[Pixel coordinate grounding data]
§ §

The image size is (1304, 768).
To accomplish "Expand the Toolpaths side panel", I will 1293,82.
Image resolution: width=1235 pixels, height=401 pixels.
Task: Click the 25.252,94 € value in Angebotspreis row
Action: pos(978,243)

§ §

## What you are asked to do
Exact copies of all the lines above are required.

## Output of the exercise
The image size is (1304, 768).
To accomplish "Expand the Toolpaths side panel", I will 1293,82.
Image resolution: width=1235 pixels, height=401 pixels.
Task: Click the 25.252,94 € value in Angebotspreis row
Action: pos(978,243)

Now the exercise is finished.